Marché du livre

Le Salon du Livre de Paris est comme chaque année l'occasion pour les éditeurs, libraires et bibliothécaires de se pencher sur les chiffres de vente de livres en France. À la lumière des derniers bilans et études réalisés par divers organismes de sondage (Sofres) et magazines professionnels (Livres Hebdo), ils constatent qu'en 2005 les français ont été 3% de moins que l'année précédente à acheter des livres. Cette baisse touche tous les secteurs, de la littérature à la BD en passant par les sciences humaines ou les guides pratiques. De nouvelles habitudes de consommation et de nouveaux produits culturels tels que par exemple les DVD ou les logiciels d'information et de loisirs apparaissent, remplaçant progressivement les achats de livres. En 2005 les français ne sont ainsi qu'un peu plus d'un sur deux à avoir acheté au moins un ouvrage.

Le profil des consommateurs évolue peu, avec une présence toujours plus marquée des femmes (57% contre 43% d'hommes), des catégories d'âges intermédiaires (50% des 25-49 ans) et des catégories socio-professionnelles élevées. Dans l'année ils se procurent en moyenne 8,4 ouvrages et dépensent un total de 94 euros. Deux tiers d'entre eux (71%) disent lire "par plaisir", les autres motivations étant essentiellement le "besoin d'apprendre" (45%) ou de "passer le temps" (27%). De plus en plus de livres sont achetés non pour soi-même mais "pour faire un cadeau". Quant au lieu d'achat, il reste encore le privilège des librairies générales, mais les grandes surfaces gagnent du terrain et surtout les librairies sur internet qui grignotent chaque année quelques % de part de marché en plus. Enfin, c'est surtout la notoriété de l'auteur qui provoque pour 38% d'entre eux l'impulsion d'achat, ce qui en pratique se concrétise surtout par une ruée sur les quelques livres dont tout le monde parle à un moment donné, au détriment de la plus grande partie des autres nouveautés qui elles reviennent invendues de chez le libraire. Publicité, Marketing et coûteuses Campagnes de promotion sont donc les outils indispensables à tout futur éditeur qui souhaite vendre des livres.

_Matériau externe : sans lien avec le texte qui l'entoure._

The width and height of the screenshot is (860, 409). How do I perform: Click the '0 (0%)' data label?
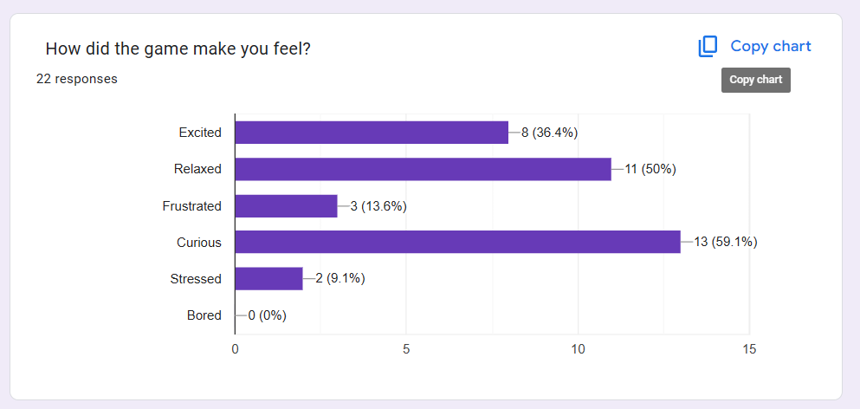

Serge Eyrolles, président du Syndicat national de l'Édition, évoque lui la "relative bonne santé du livre" et avance un chiffre d'affaire de l'édition française en 2005 positif de +0,5%. Cela ne suffit toutefois pas à cacher la réalité de l'autre chiffre du marché du livre: les ventes de livres au détail enregistrent un recul de -0,5%, soit le premier chiffre en dessous de zéro depuis 1997. En librairie, seuls les achats pour les cadeaux de Noël semblent avoir limité les dégâts d'une mauvaise année 2005. Dans ce secteur tous les indicateurs baissent ou au mieux stagnent, que ce soit au niveau de la fréquentation, des ventes, des stocks ou de la trésorerie.